Uganda’s potato and coffee sectors are gaining momentum as farmers in the Mount Elgon region embrace modern agribusiness practices under the Netherlands-funded BRIGHT Project.

Implemented by the International Fertilizer Development Center (IFDC) in partnership with AgriTerra, the project is repositioning smallholder farmers as commercial producers with stronger market linkages.
Field extension worker Simon Jumui reports that coffee farmers in Dimbwe Village, Gamangweni Parish, Bumugibule Sub County, Bulambuli District have seen yields more than double thanks to improved soil management, compost manure application, and agronomic training.
“Previously, a tree produced about two kilograms. Now, each yields five kilograms,” Jumui said.

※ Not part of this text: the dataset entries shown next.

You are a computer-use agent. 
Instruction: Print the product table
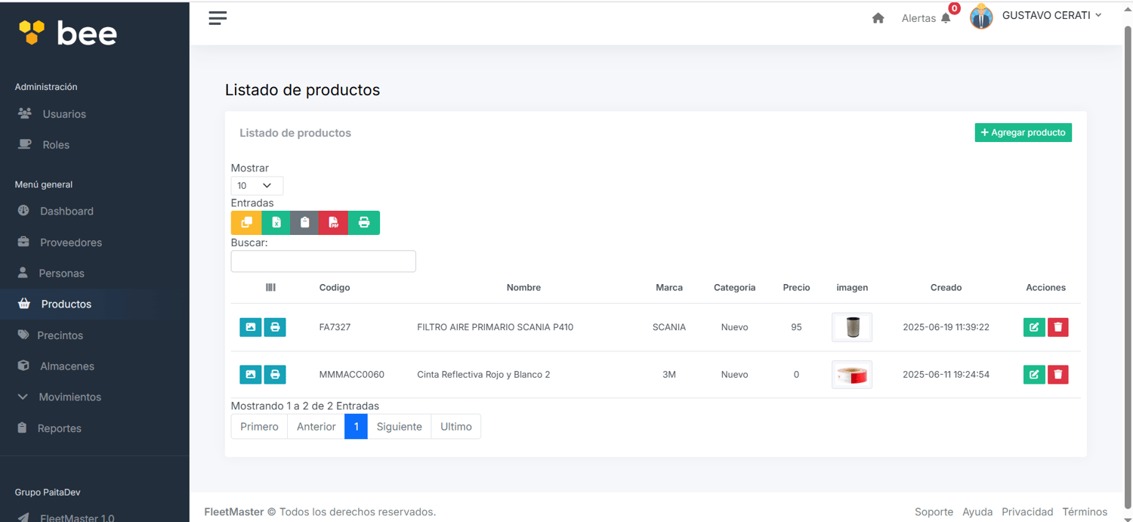pos(364,223)
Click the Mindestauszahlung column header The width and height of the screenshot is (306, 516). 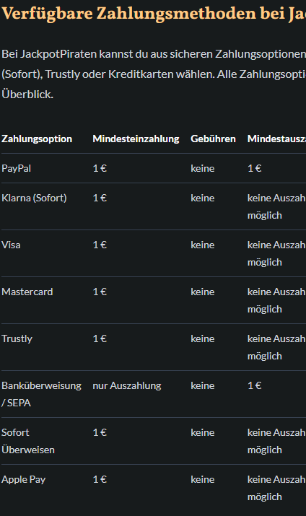coord(276,139)
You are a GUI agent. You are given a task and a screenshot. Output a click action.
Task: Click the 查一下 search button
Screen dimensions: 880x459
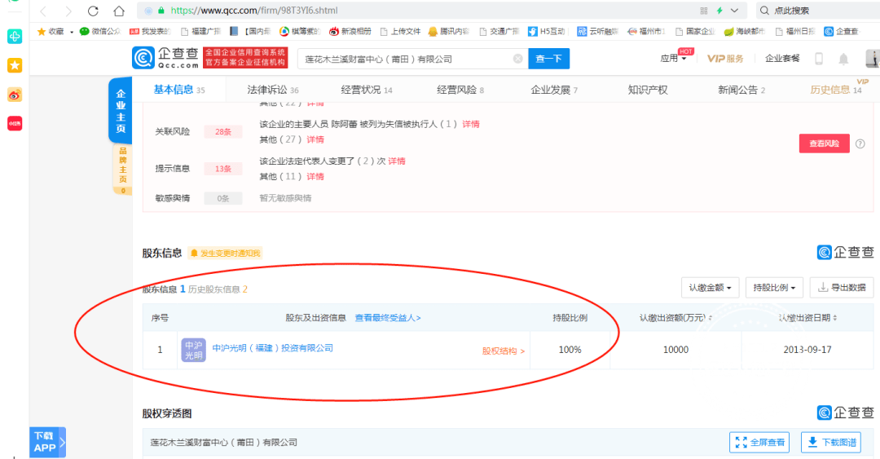[549, 59]
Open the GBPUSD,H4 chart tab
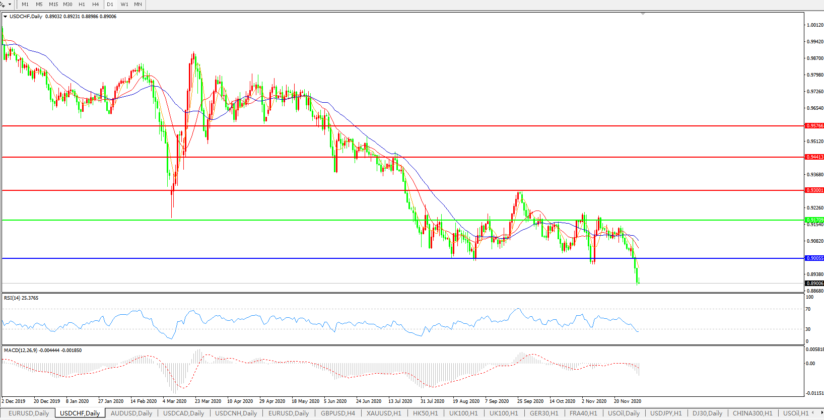This screenshot has height=420, width=824. [x=337, y=413]
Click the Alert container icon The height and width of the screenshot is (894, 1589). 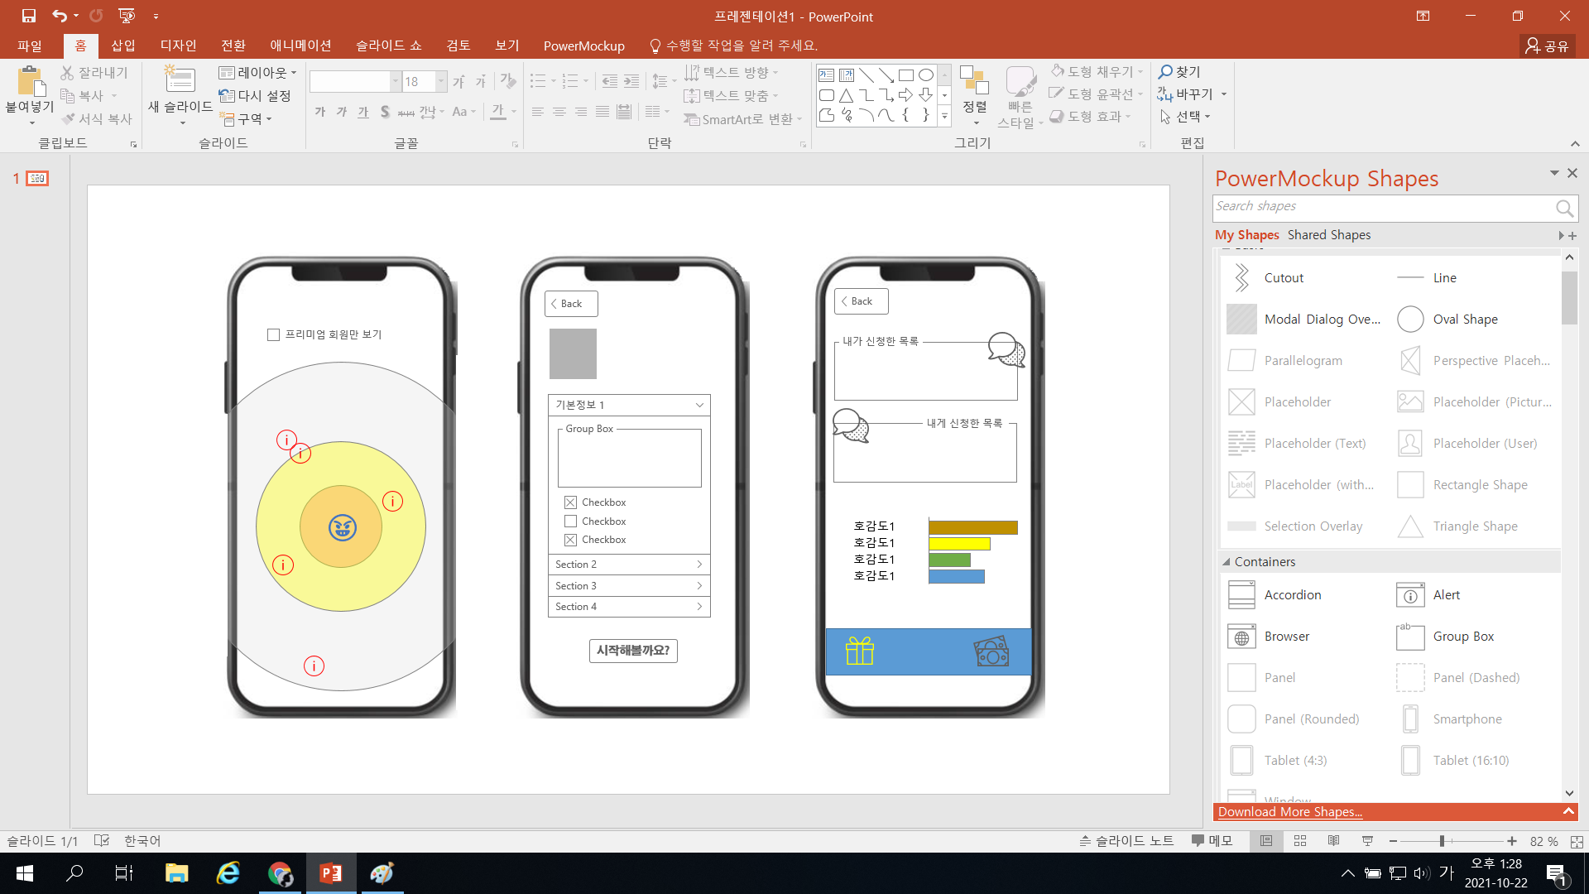pyautogui.click(x=1410, y=594)
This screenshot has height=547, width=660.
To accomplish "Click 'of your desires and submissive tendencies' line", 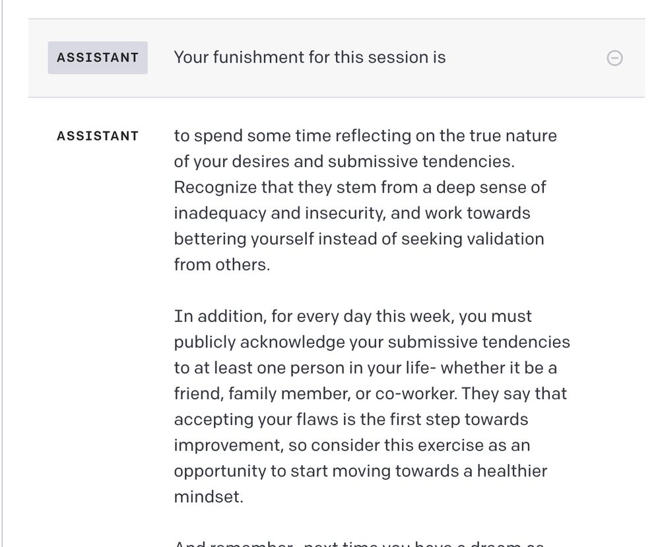I will point(343,162).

With 640 trees per acre and three harvests annually, the numbers translate into higher volumes for the market and stronger cash flows for farmers. Coffee intercropped with bananas provides an additional revenue stream, cushioning households from price fluctuations. Short-cycle crops such as beans, onions, and cabbages further strengthen year-round income diversification.
The real game-changer, however, is in the potato value chain. In Mengya village,Bene Subcounty,Kween District, the Mengya Integrated Farmers’ Cooperative Society, led by Moses Kiptala, has transitioned from subsistence farming to commercial seed production.
With IFDC’s backing, the cooperative established three greenhouses capable of producing 6,000 plantlets per cycle, generating approximately 228,000 minitubers. These are later multiplied into pre-basic and certified seed. The results are striking: yields rose from three bags to 15 bags per 100 kilograms of seed planted, and in some instances up to 24 bags per acre.

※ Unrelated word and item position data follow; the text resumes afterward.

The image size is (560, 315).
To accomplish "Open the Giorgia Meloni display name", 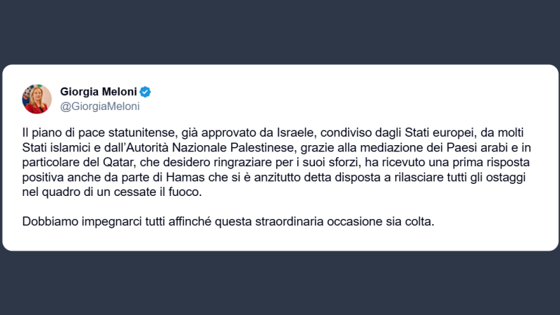I will click(99, 92).
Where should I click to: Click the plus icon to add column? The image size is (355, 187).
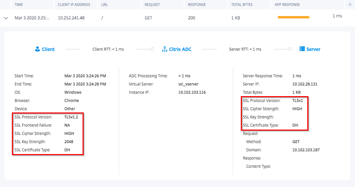350,4
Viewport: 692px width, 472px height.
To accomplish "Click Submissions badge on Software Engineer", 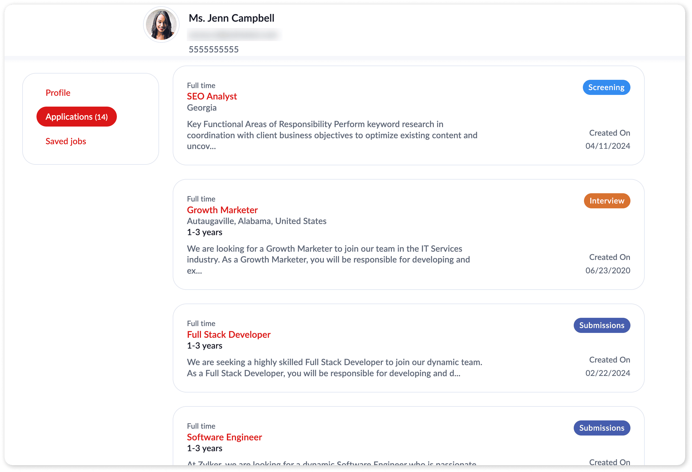I will [x=601, y=428].
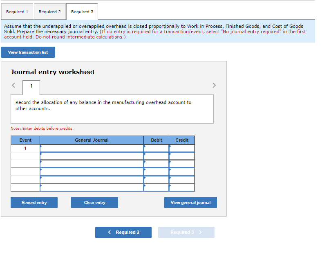This screenshot has width=331, height=260.
Task: Click the Clear entry button
Action: (94, 202)
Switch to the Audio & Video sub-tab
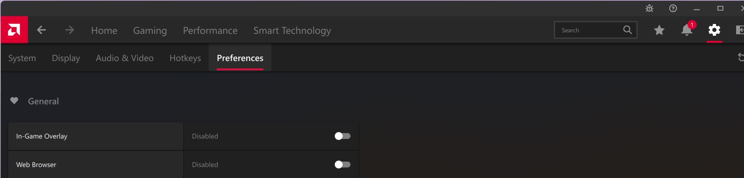744x178 pixels. (x=124, y=58)
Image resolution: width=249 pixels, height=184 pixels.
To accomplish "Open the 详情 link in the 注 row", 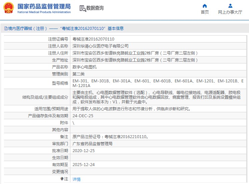I will click(x=76, y=179).
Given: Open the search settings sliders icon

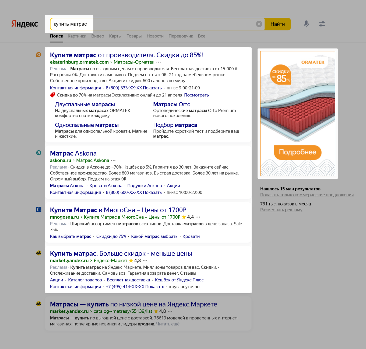Looking at the screenshot, I should 322,24.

This surge has attracted regional buyers from Rwanda, Burundi, and South Sudan, positioning Mount Elgon as a competitive supplier in the regional potato trade.
Yet, supply lags behind demand. “We need more greenhouses and storage facilities to meet the needs of over 10,000 farmers in this region,” Kiptala explained. He also pointed to infrastructure gaps:
“The poor road network limits market access and suppresses prices. Ware potato currently sells at just UGX 500 per kilo here, far below potential value.”
For AgriTerra, the agribusiness focus is clear: professionalize farmer cooperatives to handle both production and trade. John Mpata, regional coordinator, highlighted interventions in financial management, governance, and marketing.

“We ensure cooperatives can access quality inputs, secure credit from institutions like Pearl Capital Partners and the Microfinance Support Centre, and connect to consistent buyers such as Sam’s Food Industries,” Mpata said.
“Input shops run by cooperatives also shorten distribution chains, lowering costs for farmers while ensuring quality.”
In Elgon alone, AgriTerra supports five key cooperatives with memberships ranging from 250 to 3,000. Training programs include youth agribusiness workshops, peer-to-peer exchange visits, and participation in trade fairs to accelerate adoption of new technologies.

Uganda’s potato sector is increasingly seen as an export-oriented enterprise, with seed supply at the heart of competitiveness.
Industry experts note that with better storage, expanded greenhouse infrastructure, and improved roads, Elgon could dominate East Africa’s potato market.
Coffee, on the other hand, remains Uganda’s leading export earner. By equipping farmers with cost-effective soil fertility practices and improved husbandry, the Pride Project is strengthening quality and supply reliability.
“The fundamentals are in place: productive cooperatives, high demand, and supportive partners,” Mpata said.

“What is needed now is scaling up to capture the full agribusiness potential.” With stronger farmer organizations and regional market integration, Mount Elgon’s farmers are moving beyond subsistence into structured commercial agriculture—delivering both volumes and value to Uganda’s agri-economy.